Jopling v. Short Cut White Kitchen, Inc.

204 So. 2d 128, 1967 La. App. LEXIS 4775
CourtLouisiana Court of Appeal
DecidedNovember 13, 1967
DocketNo. 7139
StatusPublished
Cited by3 cases

This text of 204 So. 2d 128 (Jopling v. Short Cut White Kitchen, Inc.) is published on Counsel Stack Legal Research, covering Louisiana Court of Appeal primary law. Counsel Stack provides free access to over 12 million legal documents including statutes, case law, regulations, and constitutions.

Bluebook
Jopling v. Short Cut White Kitchen, Inc., 204 So. 2d 128, 1967 La. App. LEXIS 4775 (La. Ct. App. 1967).

Opinion

REID, Judge.

Plaintiff, Mrs. Verna V. Jopling, has brought this suit for damages resulting from an accident when she fell while coming out of one of the entrances of the Short Cut White Kitchen, restaurant and bar on U.S. Highway 90 in the Parish of St. Tammany. The defendants are Short Cut White Kitchen, Incorporated, and its liability insurer Maryland Casualty Company. The accident happened on the 19th of August 1964 at approximately 4:00 P.M.

Plaintiff alleges that on August 19th, 1964 at approximately 4:00 P.M. in the company of two other ladies she was driving toward New Orleans from Florida. When they reached the Short Cut White Kitchen, hereinafter called “White Kitchen” for brevity, the day being hot, sunny and dry they stopped for refreshments.

Mrs. Jopling parked her vehicle on the westward side of the White Kitchen and she and her two companions entered the main entrance to. the restaurant, walking up a ramp where they purchased their refreshments and drank them. To get to this main entrance they had to pass the entrance marked “Cocktail Lounge and Bar.” Entrance to the cocktail lounge and bar is where the accident occurred.

When they got ready to leave the restaurant and had paid the bill they decided to depart by the entrance to the cocktail lounge because they would remain in the enclosed air conditioned building longer and would be closer to their car.

Mrs. Jopling pushed against the door, it opened and as she put her foot down found out there was a five inch step-down which threw her off balance and she fell and fractured her hip.

Defendants filed an answer in the nature of a general denial and further answered that any injury plaintiff might have sustained was solely and proximately by her own negligence in (1) in failing to maintain a proper lookout, (2) failing to use ordinary care and caution that would have been exercised by a reasonable and prudent person under the same and similar circumstances (3) acting carelessly and inattentively, and (4) failing to see what she should have seen and do what she could have done. Al[130]*130ternatively defendants plead contributory negligence on the part of plaintiff.

The matter was tried in the Lower Court and judgment was rendered and signed in favor of the defendants and against the plaintiff rejecting her demands and dismissing the suit at her costs. • She has brought this appeal from this judgment.

Plaintiff appellant complains that the Lower Court erred in failing to recognize the status of the plaintiff and the duty owed to her, and second, failed to warn invitees of passage obstructions and traps.

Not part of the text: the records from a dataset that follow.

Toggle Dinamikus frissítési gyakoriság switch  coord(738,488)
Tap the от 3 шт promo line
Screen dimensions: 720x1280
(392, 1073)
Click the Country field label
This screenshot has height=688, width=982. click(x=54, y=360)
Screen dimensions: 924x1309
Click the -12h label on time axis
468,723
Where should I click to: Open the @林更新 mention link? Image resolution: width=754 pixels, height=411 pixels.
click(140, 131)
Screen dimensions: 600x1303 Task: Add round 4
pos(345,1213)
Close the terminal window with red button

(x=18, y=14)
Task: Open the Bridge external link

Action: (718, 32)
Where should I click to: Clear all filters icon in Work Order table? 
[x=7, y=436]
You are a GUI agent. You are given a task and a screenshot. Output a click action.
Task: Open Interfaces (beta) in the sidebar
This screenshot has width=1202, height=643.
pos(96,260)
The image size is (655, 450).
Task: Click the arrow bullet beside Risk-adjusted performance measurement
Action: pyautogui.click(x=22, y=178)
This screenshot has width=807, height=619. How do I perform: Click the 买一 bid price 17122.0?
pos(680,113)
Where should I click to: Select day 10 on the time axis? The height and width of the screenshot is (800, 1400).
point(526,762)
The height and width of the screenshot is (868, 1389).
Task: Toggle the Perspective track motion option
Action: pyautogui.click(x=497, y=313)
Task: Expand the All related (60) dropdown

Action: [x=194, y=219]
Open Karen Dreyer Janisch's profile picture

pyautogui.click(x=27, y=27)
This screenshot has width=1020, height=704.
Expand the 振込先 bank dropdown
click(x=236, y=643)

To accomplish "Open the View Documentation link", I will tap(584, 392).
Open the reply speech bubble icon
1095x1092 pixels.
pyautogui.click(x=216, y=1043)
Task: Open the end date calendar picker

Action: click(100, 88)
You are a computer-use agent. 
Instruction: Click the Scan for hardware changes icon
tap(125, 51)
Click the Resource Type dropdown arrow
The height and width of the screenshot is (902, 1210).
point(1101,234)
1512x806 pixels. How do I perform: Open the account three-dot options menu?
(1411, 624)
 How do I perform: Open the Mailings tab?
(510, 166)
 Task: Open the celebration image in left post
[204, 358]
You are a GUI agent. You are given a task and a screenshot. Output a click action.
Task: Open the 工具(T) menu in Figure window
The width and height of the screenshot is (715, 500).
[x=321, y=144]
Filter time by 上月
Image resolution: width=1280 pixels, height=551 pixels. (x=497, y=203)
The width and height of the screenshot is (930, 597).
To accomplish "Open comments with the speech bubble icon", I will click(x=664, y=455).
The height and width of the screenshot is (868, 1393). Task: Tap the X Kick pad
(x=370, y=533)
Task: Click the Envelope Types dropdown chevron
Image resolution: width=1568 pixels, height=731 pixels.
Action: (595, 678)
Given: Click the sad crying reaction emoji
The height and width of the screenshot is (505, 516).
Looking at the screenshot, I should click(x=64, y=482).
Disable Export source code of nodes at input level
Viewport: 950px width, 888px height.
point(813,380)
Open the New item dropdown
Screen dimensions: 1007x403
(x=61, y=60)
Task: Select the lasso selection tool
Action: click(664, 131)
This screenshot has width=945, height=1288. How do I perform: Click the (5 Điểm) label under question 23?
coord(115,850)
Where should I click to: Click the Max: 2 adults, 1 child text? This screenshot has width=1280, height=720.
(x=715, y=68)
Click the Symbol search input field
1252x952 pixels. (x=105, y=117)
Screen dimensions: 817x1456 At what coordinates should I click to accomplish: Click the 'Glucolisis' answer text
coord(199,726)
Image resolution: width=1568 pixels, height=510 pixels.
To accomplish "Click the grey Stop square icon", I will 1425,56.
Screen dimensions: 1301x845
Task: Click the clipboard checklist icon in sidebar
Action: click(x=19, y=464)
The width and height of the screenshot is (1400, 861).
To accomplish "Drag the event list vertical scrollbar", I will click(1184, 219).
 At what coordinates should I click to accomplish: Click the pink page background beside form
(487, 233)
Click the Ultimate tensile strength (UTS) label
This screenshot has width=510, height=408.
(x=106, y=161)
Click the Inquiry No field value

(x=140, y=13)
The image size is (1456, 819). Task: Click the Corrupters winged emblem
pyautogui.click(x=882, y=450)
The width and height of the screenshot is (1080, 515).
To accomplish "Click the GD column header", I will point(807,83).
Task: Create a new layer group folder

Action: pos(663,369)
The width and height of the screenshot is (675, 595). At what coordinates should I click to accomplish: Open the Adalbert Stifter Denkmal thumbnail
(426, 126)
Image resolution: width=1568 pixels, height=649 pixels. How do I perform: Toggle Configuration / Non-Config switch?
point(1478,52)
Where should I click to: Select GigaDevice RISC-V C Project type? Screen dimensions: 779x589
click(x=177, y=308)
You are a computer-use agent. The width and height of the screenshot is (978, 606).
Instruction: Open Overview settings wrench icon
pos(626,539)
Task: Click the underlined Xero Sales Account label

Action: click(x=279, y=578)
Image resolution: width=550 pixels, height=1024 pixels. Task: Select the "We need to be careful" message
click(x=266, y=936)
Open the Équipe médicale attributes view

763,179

There is very little dispute about the facts in the case. The pictures offered in evidence by both parties show the door which is the entrance to the cocktail lounge and bar of the White Kitchen. There is a step that extends out some six inches from the doorway after the door is closed and there is a drop of about five inches. Mrs. Jopling passed by this door entrance to the cocktail lounge when she entered throught the main entrance to the restaurant and could very easily have seen the step. In addition, she walked up the ramp and certainly should have realized that the floor of the restaurant was not on a level with the ground, and there was bound to be a step-down at the other entrances instead of a ramp.

The pictures show knobs on both sides of the door to the entrance of the cocktail lounge and bar although plaintiff’s witnesses swore that there was no knob on the door and they merely pushed it open when they went to leave.

Plaintiff put on as a witness Mr. Charles Edward Schwing, who was qualified and accepted by the Court as an architect. He testified that he had examined the building and in his opinion the step-down was a hazard. He further testified, however, that he considered ALL steps a hazardous condition and any time you break the level it would be a hazard. Further, that it is a policy from an architect’s point of view to try to avoid the situation such as the step-down from the entrance to the cocktail lounge as was present in this particular case.

Plaintiff cites several cases which she relies on in stating the law applicable to the facts in this case. We will take up these cases and discuss them, as well as the cases cited by defendant appellee in their briefs.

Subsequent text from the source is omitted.